# [MATERIAL SHOWN]
* * *

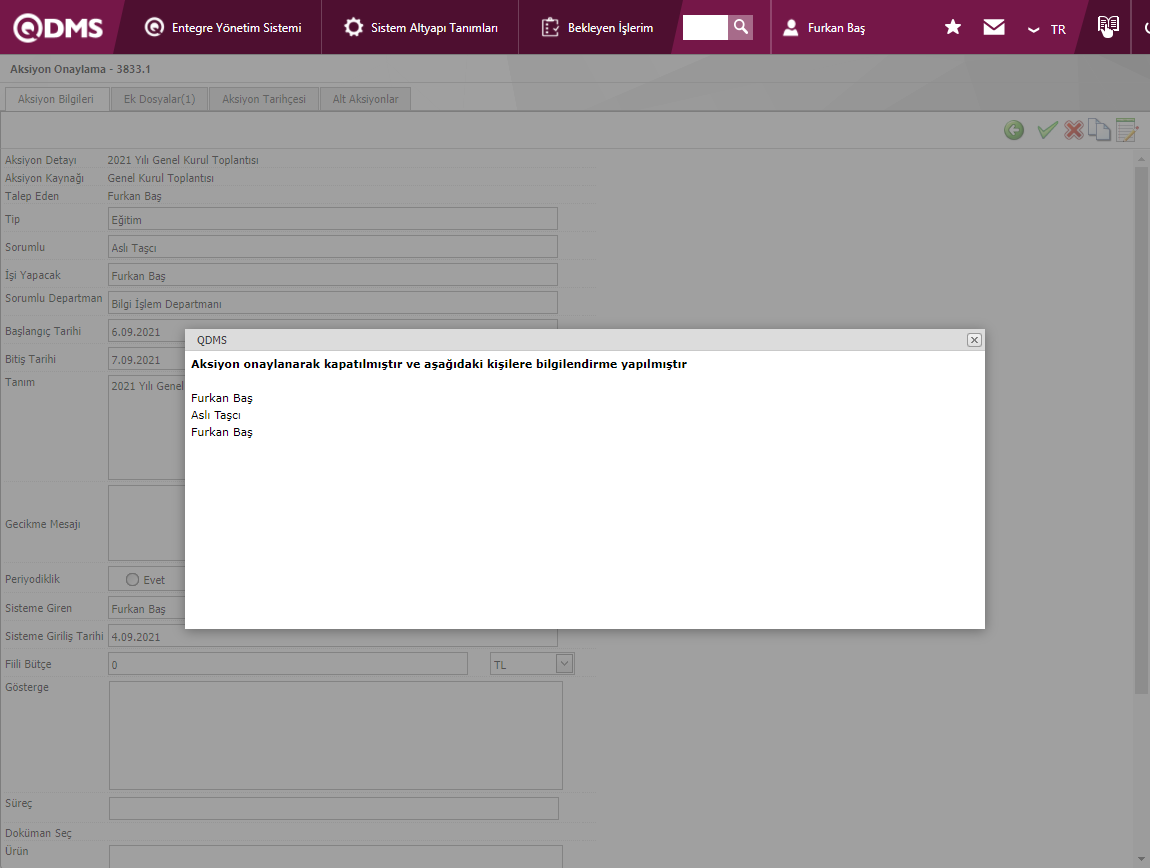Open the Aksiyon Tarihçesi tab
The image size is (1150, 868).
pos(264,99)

* * *

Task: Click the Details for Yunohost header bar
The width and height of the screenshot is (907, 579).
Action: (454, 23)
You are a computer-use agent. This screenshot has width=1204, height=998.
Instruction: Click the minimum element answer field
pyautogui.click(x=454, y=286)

* * *

# [TASK TO COMPLETE]
Reproduce the lines starting with the one that contains "Task: Click the" and continuing through the one that contains "pyautogui.click(x=454, y=286)", replacing "screenshot" with "image" and leaving everything else unchanged.

# [FULL OUTPUT]
Task: Click the Details for Yunohost header bar
The width and height of the image is (907, 579).
Action: (454, 23)
You are a computer-use agent. This image has width=1204, height=998.
Instruction: Click the minimum element answer field
pyautogui.click(x=454, y=286)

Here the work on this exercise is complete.